- WHAT THE TASK REQUIRES -
Could you filter the records below and keep only the lines with the word "computer"?

- EXCERPTED RECORDS -

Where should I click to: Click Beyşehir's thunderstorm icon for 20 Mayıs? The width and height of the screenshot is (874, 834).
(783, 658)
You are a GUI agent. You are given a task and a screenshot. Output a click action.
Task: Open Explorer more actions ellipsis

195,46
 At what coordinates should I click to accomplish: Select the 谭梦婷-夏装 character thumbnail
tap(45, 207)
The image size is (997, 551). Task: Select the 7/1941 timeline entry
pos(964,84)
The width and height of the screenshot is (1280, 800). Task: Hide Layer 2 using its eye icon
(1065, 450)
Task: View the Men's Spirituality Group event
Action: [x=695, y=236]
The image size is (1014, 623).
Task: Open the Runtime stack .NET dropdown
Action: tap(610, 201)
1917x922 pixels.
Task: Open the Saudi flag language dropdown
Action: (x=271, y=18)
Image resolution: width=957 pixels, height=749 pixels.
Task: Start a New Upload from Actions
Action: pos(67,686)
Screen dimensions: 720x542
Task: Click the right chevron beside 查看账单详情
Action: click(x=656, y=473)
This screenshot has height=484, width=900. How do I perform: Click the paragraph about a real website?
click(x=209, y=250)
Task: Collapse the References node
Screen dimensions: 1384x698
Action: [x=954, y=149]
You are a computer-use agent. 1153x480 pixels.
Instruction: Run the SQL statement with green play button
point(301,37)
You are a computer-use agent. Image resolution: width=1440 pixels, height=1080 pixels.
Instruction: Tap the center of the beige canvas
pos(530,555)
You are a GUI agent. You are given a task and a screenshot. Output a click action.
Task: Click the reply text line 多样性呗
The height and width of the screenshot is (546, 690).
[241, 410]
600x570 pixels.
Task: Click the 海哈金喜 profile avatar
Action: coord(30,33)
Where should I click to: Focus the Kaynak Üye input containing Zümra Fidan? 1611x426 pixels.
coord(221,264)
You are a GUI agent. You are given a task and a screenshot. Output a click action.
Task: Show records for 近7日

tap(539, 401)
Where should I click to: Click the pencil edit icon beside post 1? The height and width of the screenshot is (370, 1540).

- YOUR RESPONSE -
You are a computer-use agent. 1153x480 pixels.
You are a computer-use agent. Image resolution: width=1440 pixels, height=1080 pixels.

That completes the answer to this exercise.